Many of the victims were daily laborers waiting for jobs in Sadr City, a Shiite neighborhood in Iraqi captial

Iraqis look at the aftermath following a double bomb attack in a busy market area in Baghdad's central al-Sinek neighbourhood, December 31, 2016. (AFP/SABAH ARAR)
Iraqis look at the aftermath following a double bomb attack in a busy market area in Baghdad's central al-Sinek neighbourhood, December 31, 2016. (AFP/SABAH ARAR)

A suicide car bomb attack in a densely populated neighborhood of Baghdad Monday killed at least 32 people and left dozens wounded, police and hospital officials said.

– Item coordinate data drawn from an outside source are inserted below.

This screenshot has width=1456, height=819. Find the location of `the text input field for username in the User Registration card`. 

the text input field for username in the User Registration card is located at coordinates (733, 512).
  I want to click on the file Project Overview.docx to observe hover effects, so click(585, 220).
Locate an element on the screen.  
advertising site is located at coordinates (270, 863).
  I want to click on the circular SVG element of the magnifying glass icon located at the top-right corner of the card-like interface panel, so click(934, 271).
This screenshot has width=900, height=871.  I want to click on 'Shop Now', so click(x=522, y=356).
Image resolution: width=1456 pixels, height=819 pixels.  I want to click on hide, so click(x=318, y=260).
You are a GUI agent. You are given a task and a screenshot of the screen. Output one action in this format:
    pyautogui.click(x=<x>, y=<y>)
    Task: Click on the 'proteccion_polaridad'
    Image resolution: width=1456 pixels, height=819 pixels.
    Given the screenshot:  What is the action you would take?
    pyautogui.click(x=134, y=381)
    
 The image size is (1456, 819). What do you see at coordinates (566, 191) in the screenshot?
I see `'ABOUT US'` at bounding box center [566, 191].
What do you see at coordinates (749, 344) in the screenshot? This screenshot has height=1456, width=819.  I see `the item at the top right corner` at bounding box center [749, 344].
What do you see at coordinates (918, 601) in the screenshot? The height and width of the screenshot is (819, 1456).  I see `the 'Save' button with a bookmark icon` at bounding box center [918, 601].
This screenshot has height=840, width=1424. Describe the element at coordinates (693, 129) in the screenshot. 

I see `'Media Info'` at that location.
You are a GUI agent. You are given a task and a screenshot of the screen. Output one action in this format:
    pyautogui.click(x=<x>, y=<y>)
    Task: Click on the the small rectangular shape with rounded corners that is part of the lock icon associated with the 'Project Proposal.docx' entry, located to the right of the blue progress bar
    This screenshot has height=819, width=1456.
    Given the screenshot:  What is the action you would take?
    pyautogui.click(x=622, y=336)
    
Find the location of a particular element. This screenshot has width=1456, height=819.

Many of the victims were daily laborers waiting for jobs at an intersection in Sadr City, a sprawling majority Shiite neighborhood in the northeast of the capital that has been repeatedly targeted.

Pictures posted on social media shortly after the explosion showed a huge plume of black smoke billowing into the sky and seriously injured people being evacuated.

According to a police colonel, at least 61 people were wounded in the blast, the second major attack in Baghdad in three days.

The bombing came as French President Francois Hollande visited Iraq for talks with leaders and to meet with members of French forces supporting the US-led coalition against the Islamic State.

At least 27 people were killed by twin explosions in a busy market area in central Baghdad on Saturday, in what was the deadliest such attack in the Iraqi capital in two months.

There was no immediate claim for Monday’s suicide blast, but the Islamic State jihadist group has claimed all such attacks recently, including the double bombing on New Year’s Eve.

The caliphate IS proclaimed in 2014 is shrinking steadily and jihadist fighters are defending Mosul, their last major urban stronghold in Iraq.

Observers have voiced fears that the group, once it definitively loses its status as a land-holding force, could increasingly revert to targeting civilians in Iraq’s cities.